Parameters and Estimates
The task of statistical inference is to estimate an unknown population parameter using observed data from a sample. In a sampling model, the collection of elements in the urn is called the population. A parameter is a number that summarizes data for an entire population.
We want to predict the proportion of the blue beads in the urn, the parameter p . The proportion of red beads in the urn is \(1-p\) and the spread is \(2p-1\) .
The Central Limit Theorem in Practice
Because \(\bar{X}\) is the sum of random draws divided by a constant, the distribution of \(\bar{X}\) is approximately normal.
We can convert \(\bar{X}\) to a standard normal random variable Z : \[Z=\frac{\bar{X}-E(\bar{X})}{SE(\bar{X})}\]
The probability that \(\bar{X}\) is within .01 of the actual value of p is: \[Pr(Z\leq0.01/\sqrt{p(1-p)/N)}-Pr(Z\leq-0.01/\sqrt{p(1-p)/N)}\]
The Central Limit Theorem (CLT) still works if \(\bar{X}\) is used in place of p . This is called a plug-in estimate. Hats over values denote estimates. Therefore:
\[\hat{SE}(\bar{X})=\sqrt{\bar{X}(1-\bar{X})/N}\]
Using the CLT, the probability that \(\bar{X}\) is within .01 of the actual value of p is:
\[Pr(Z\leq0.01/\sqrt{\bar{X}(1-\bar{X})/N)}-Pr(Z\leq-0.01/\sqrt{\bar{X}(1-\bar{X})/N)}\]
The Central Limit Theorem in Practice
Confidence Intervals and p-Values
We can use statistical theory to compute the probability that a given interval contains the true parameter p.
95% confidence intervals are intervals constructed to have a 95% chance of including p. The margin of error is approximately a 95% confidence interval.
The start and end of these confidence intervals are random variables. To calculate any size confidence interval, we need to calculate the value z for which \(Pr(−z≤Z≤z)\) equals the desired confidence. For example, a 99% confidence interval requires calculating z for \(Pr(−z≤Z≤z)=0.99\).
For a confidence interval of size q , we solve for \(z=1−\frac{1−q}{2}\) .
To determine a 95% confidence interval, use z <- qnorm(0.975). This value is slightly smaller than 2 times the standard error.
Statistical Models
Poll aggregators combine the results of many polls to simulate polls with a large sample size and therefore generate more precise estimates than individual polls. Polls can be simulated with a Monte Carlo simulation and used to construct an estimate of the spread and confidence intervals.

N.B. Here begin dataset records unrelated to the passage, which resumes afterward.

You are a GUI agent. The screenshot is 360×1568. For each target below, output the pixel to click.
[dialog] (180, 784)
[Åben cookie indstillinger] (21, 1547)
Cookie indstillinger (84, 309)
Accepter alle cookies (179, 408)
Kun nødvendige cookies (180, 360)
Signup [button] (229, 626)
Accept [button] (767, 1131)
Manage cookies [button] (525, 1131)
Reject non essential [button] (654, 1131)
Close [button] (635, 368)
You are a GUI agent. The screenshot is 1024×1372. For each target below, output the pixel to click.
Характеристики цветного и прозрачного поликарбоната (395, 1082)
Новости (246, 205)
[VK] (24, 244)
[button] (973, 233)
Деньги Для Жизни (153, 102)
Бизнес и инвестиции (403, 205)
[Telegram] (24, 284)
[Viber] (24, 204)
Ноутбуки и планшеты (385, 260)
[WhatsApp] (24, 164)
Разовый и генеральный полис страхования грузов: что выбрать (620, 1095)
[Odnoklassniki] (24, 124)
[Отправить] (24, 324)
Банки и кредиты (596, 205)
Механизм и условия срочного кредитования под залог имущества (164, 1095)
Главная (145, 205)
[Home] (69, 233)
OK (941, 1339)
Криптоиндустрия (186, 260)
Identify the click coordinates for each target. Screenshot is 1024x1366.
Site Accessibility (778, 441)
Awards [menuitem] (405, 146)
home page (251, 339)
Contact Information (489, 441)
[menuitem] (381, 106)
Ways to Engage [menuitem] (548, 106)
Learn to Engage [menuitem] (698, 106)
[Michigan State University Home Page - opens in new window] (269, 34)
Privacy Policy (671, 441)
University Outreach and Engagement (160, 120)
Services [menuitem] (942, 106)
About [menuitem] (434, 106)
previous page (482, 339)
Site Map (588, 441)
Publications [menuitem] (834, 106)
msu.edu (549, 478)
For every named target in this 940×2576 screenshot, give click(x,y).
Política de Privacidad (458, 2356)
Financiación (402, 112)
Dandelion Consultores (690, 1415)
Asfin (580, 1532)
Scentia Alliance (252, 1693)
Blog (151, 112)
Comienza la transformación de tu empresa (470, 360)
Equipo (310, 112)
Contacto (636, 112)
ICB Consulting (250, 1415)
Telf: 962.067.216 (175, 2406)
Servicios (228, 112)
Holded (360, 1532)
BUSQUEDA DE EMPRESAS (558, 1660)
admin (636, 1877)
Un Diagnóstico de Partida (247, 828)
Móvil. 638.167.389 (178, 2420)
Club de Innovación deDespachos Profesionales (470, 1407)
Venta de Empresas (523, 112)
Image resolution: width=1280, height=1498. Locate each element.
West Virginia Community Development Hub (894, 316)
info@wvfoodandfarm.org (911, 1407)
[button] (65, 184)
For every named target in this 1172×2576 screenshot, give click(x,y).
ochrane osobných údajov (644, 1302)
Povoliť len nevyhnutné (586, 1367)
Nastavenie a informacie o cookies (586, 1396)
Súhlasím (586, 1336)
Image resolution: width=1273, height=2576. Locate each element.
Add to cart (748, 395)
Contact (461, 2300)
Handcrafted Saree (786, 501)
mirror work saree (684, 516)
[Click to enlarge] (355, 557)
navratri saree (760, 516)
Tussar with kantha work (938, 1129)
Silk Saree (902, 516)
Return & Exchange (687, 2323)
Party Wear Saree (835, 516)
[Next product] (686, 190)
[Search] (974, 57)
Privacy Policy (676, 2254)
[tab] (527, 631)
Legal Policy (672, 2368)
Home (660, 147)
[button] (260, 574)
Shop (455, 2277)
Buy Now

The actual data science exercise of forecasting elections involves more complex statistical modeling, but these underlying ideas still apply.
Bayesian Statistics
In the urn model, it does not make sense to talk about the probability of p being greater than a certain value because p is a fixed value. With Bayesian statistics, we assume that p is in fact random, which allows us to calculate probabilities related to p . Hierarchical models describe variability at different levels and incorporate all these levels into a model for estimating p .
Election Forecasting
Pollsters tend to make probabilistic statements about the results of the election. For example, “The chance that Obama wins the electoral college is 91%” is a probabilistic statement about a parameter which in previous sections we have denoted with d . We showed that for the 2016 election, FiveThirtyEight gave Clinton an 81.4% chance of winning the popular vote. To do this, they used the Bayesian approach we described.
We assume a hierarchical model similar to what we did to predict the performance of a baseball player.
Association Tests
Fisher's exact test determines the p-value as the probability of observing an outcome as extreme or more extreme than the observed outcome given the null distribution.
Data from a binary experiment are often summarized in two-by-two tables.
The p-value can be calculated from a two-by-two table using Fisher's exact test with the function fisher.test().